Efforts to restore speech to people silenced by brain injuries and diseases have taken a significant step forward with the publication of two new papers in the journal Nature.

In the work, two multidisciplinary teams demonstrated new records of speed and accuracy for state-of-the-art, AI-assisted brain-computer interface (BCI) systems. The advances point the way to granting people who can no longer speak the ability to communicate at near conversation-level pace and even show how that text can be retranslated into speech using computer programs that mimic the patient’s voice.

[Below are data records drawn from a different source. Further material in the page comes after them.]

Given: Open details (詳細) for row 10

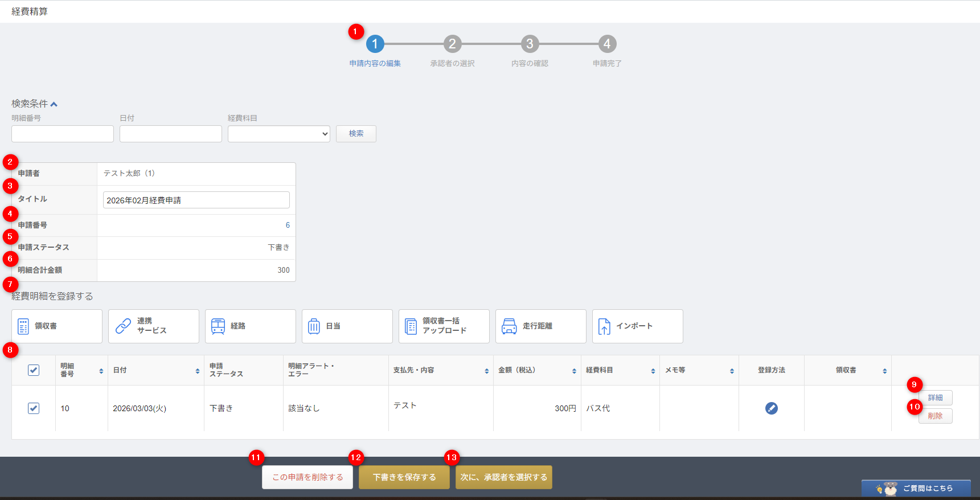Looking at the screenshot, I should pyautogui.click(x=935, y=397).
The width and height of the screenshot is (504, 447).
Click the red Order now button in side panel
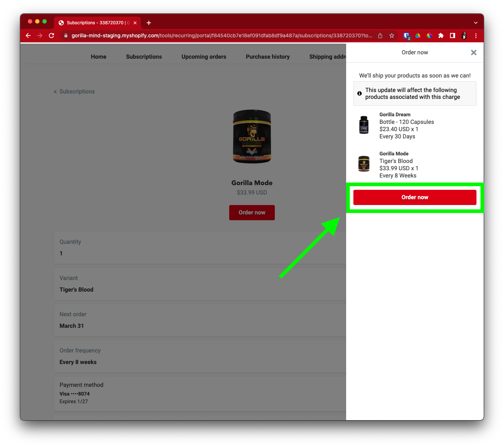pyautogui.click(x=415, y=197)
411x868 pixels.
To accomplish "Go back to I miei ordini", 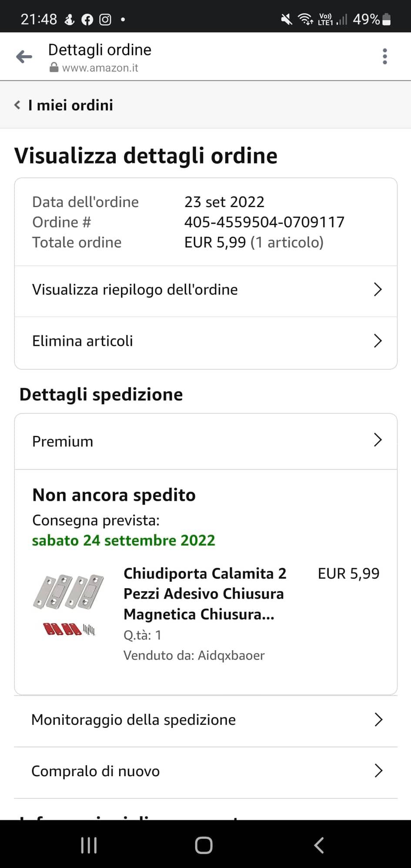I will point(64,105).
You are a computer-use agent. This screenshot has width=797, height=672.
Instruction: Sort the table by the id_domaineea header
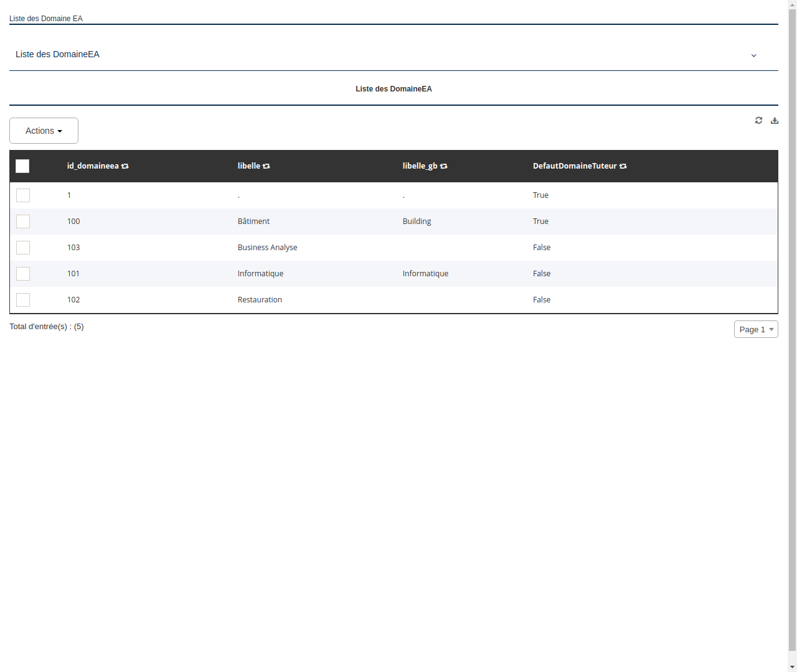92,166
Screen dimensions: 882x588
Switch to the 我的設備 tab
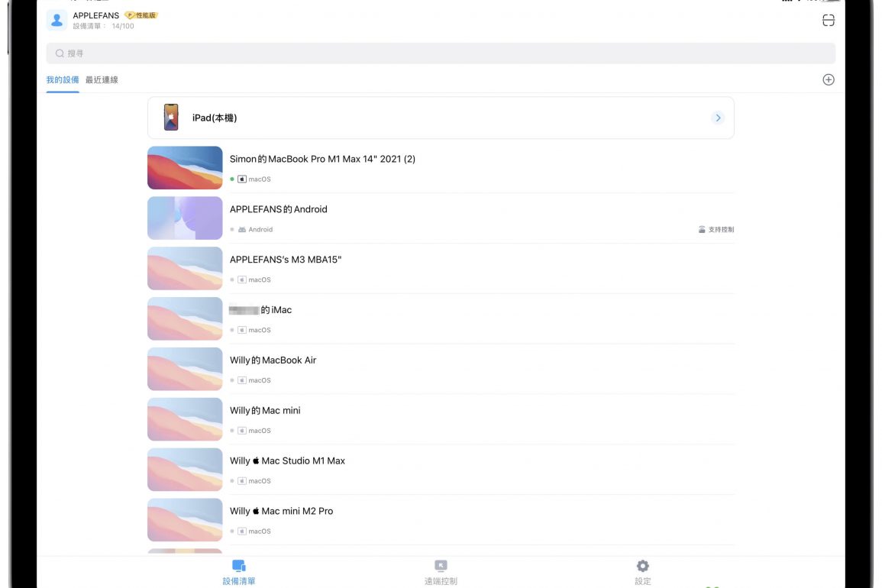tap(62, 79)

One group developed a digital avatar that a paralyzed patient used to communicate with accurate facial gestures.

Paper

A high-performance speech neuroprosthesis

Abstract

Speech brain–computer interfaces (BCIs) have the potential to restore rapid communication to people with paralysis by decoding neural activity evoked by attempted speech into text1,2 or sound3,4. Early demonstrations, although promising, have not yet achieved accuracies sufficiently high for communication of unconstrained sentences from a large vocabulary1,2,3,4,5,6,7. Here we demonstrate a speech-to-text BCI that records spiking activity from intracortical microelectrode arrays. Enabled by these high-resolution recordings, our study participant—who can no longer speak intelligibly owing to amyotrophic lateral sclerosis—achieved a 9.1% word error rate on a 50-word vocabulary (2.7 times fewer errors than the previous state-of-the-art speech BCI2) and a 23.8% word error rate on a 125,000-word vocabulary (the first successful demonstration, to our knowledge, of large-vocabulary decoding). Our participant’s attempted speech was decoded at 62 words per minute, which is 3.4 times as fast as the previous record8 and begins to approach the speed of natural conversation (160 words per minute9). Finally, we highlight two aspects of the neural code for speech that are encouraging for speech BCIs: spatially intermixed tuning to speech articulators that makes accurate decoding possible from only a small region of cortex, and a detailed articulatory representation of phonemes that persists years after paralysis. These results show a feasible path forward for restoring rapid communication to people with paralysis who can no longer speak.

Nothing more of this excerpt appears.